In greenfield, advice like “write more unit tests” is easy to follow. Ignoring that advice creates the sort of technical debt we usually associate with brownfield projects. Those have a very different kind of test economy. Unit tests are very difficult in legacy code: unless you’re extremely lucky, the project is big ball of mud, with huge blocks of code and nothing even remotely resembling a unit that you can test in isolation. You’ll naturally resort to high level testing. That is often the only option.
Test Level Migration
The Test Pyramid is a static model of an ideal end goal. In the real world, when dealing with legacy, we advise to migrate tests from top to bottom.
For brownfield, it’s perfectly fine to introduce tests at the level you are most comfortable with, and that suits the codebase at hand. But high level tests should be seen as a first step. An inverted pyramid is unbalanced, but you can use the system tests to put pressure on the test suite. We can call this test level migration: as the system tests give you more confidence to change things in your code base, you use this to add more low level tests.
After a while, more behaviour is covered with low-level tests. Now you can remove the high level tests, especially those where the maintenance cost is greater than the value they provide. (Yes, it’s ok to delete tests.) The balance shifts to the base of the pyramid.
Migrating tests can be done gradually. The first step is to drop your system tests to the level of the integration tests. Use the same integration points, such as databases, and other services. The tests still might break a lot, but at least they don’t break because of changes in the high level components such as the GUI or HTTP API. The next step would be to isolate integration points and cover the bulk of the system behaviour with actual unit tests.
Our process for introducing and evolving tests in a brownfield project looks like this:
- Identify the part of system you want to change.
- Estimate how expensive adding a unit tests is.
- If it’s expensive, move up one layer. Can you isolate the test to touch only a small number of components?
- If that’s still too expensive, you move up again and write a test against the entire system, using the GUI or an API as the boundary.
- As the number of higher level tests grows and your technical debt starts showing, find ways to refactor the code base, and push tests to lower levels.
- Get rid of brittle, slow, and unreadable high level tests that test behaviours already covered by lower level tests.
Opposing forces
Testing on brownfield projects always has two opposing forces:
- Adding new test tends to push you to the higher levels of testing.
- Carefully maintaining your test suite tends to push you to the lower levels of testing.
This is the essence of the Test Pyramid: when you write only high level tests, you take on technical debt.

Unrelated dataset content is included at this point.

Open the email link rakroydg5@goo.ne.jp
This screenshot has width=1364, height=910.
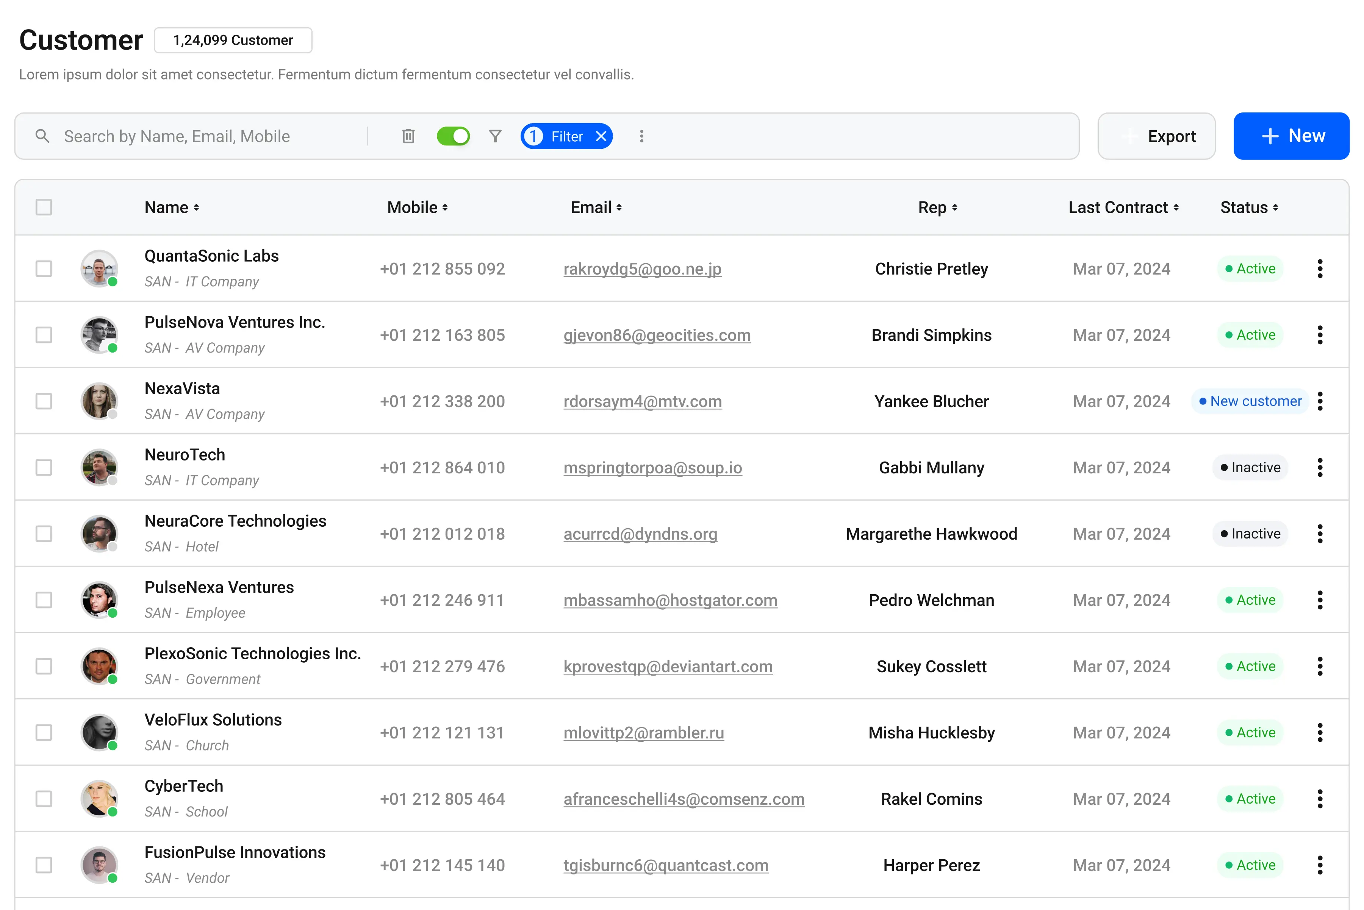pyautogui.click(x=642, y=269)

Sometimes this is necessary, but as soon as you have debt, the clock is ticking. Interest accumulates, and it becomes harder to remedy the situation. That’s why putting pressure on your test suite to migrate test levels, pays of in the long run.
What to migrate
The choice of tests to migrate, is important. You can use the metrics of execution speed, readability, and maintainability, to identify tests in dire need of migration. Another heuristic is asking whether the test is at its natural lowest possible level. For example, when a test is exercising the whole system in order to test a single unit of business logic, it is clear that this test is unnecessary costly, and should be migrated to the level of a unit test. Leave the system tests in place that verify if the system as a whole is working, and use unit tests to fix the most important permutations of the expected behavior.
Conclusion
For projects with a long life expectancy, investing in your test suite is well worth it. Proper automated testing is a careful balance. Quickly introduce tests when you need them, and build a comprehensive, fast, and reliable test suite in the long run. We hope this post can give you some ammunition to win your team to this idea.